SELECTED EXCERPT below:
By Leah R. Gramlow RD, Open Arms Volunteer
Happy National Nutrition Month! Let's kick off the month with a challenge to eat more fruits and vegetables.
As a rule of thumb, half of your plate at mealtimes should consist entirely of fruits and vegetables. The current recommendation is five servings or more every day. Fruits and vegetables are packed with flavor and have the added benefits of fiber, vitamins, minerals, antioxidants and little-known chemicals called phytochemicals (pronounced fight-o-chemicals). Eating a diet rich in fruits and vegetables has also been shown to reduce the risk of certain cancers.
The fiber in fruits and vegetables can provide a feeling of fullness after eating a meal. Consuming enough fiber (at least 25 grams per day) can help you lose weight, reduce cholesterol levels in the blood and can also prevent a disease of the intestines called diverticulitis. Antioxidants that are found in fruits and vegetables include vitamin E, vitamin C, beta-carotene and selenium. Antioxidants can help prevent blood clots, heart attacks and some cancers.
End of SELECTED EXCERPT.
| STUDY QUESTIONS |
1. Decide whether each statement agrees with the nutrition article, answering yes or no and quoting the words that settle it: (a) The article recommends five or more servings of fruits and vegetables each day. (b) The article says to get at least 30 grams of fiber per day. (c) The article lists vitamin D among the antioxidants found in fruits and vegetables.
2. Duplicate the part of the nutrition article that opens with the words containing "By Leah R. Gramlow" and closes with "more fruits and vegetables.", leaving every word unchanged.
3. Finish out the next part of the nutrition article on fruits and vegetables, picking up right after its final sentence.
The data has nothing to do with any of this.
DATA EXCERPTS below:
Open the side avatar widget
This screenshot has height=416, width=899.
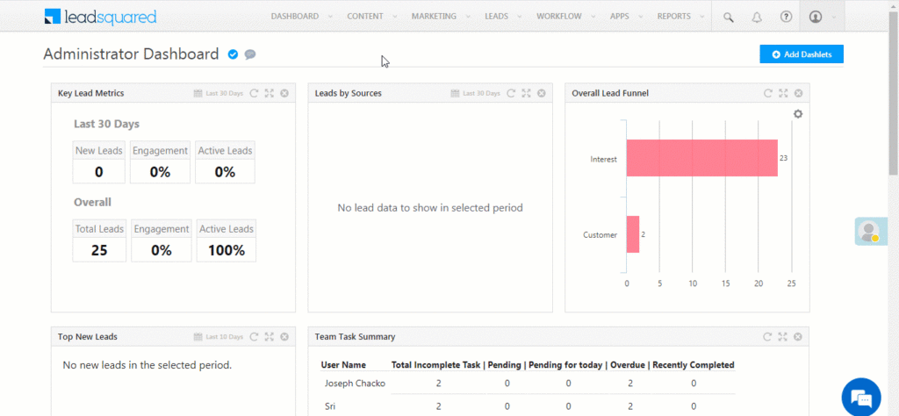[868, 232]
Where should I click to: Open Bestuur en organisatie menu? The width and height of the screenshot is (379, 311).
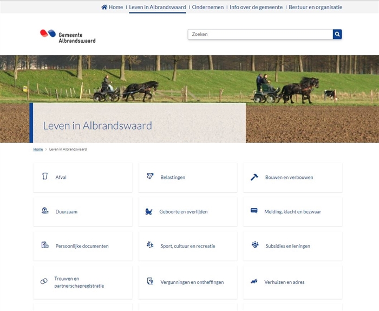click(x=315, y=7)

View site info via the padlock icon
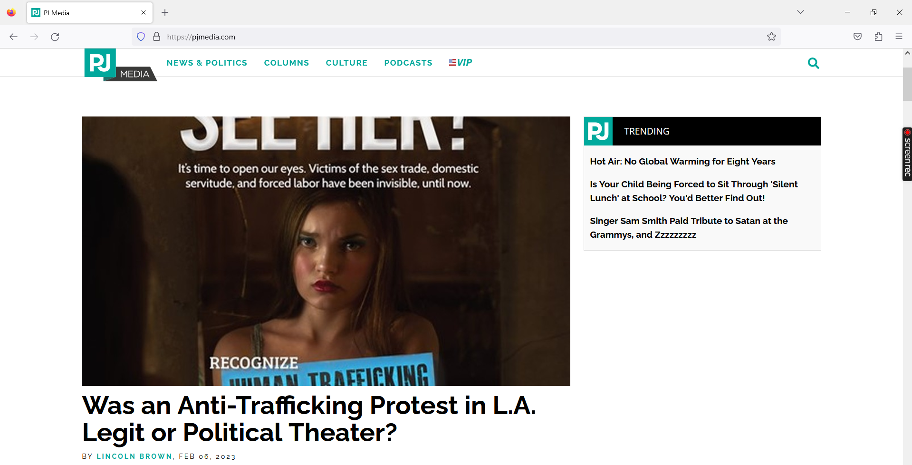pyautogui.click(x=156, y=37)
End of DATA EXCERPTS.
| RESPONSES TO THE EXERCISE |
1.
(a) Yes: "The current recommendation is five servings or more every day."
(b) No: "Consuming enough fiber (at least 25 grams per day)"
(c) No: "Antioxidants that are found in fruits and vegetables include vitamin E, vitamin C, beta-carotene and selenium."

2.
By Leah R. Gramlow RD, Open Arms Volunteer
Happy National Nutrition Month! Let's kick off the month with a challenge to eat more fruits and vegetables.

3.
Not only is it important to eat five servings every day, but it is also important to eat different colors of fruits and vegetables. The colors come from naturally occurring compounds called phytochemicals that can reduce the risk of certain cancers and heart disease. Examples include sweet potatoes containing beta-carotene and tomatoes containing lycopene. These benefits can only be reaped from whole fruits and vegetables. Supplements cannot provide everything a whole fruit or vegetable can.
To increase your intake of fruits and vegetables, try eating them as snacks throughout the day and make sure every meal contains at least one to two servings. Vegetables can be served as a side dish or added into other foods such as soup, stir fry or pasta dishes. Fresh, canned or frozen fruits and vegetables are all great to use depending on the season or your recipe. When buying canned goods be sure to buy vegetables with labels that say ‘low sodium’ and fruits that are not packed in heavy syrup.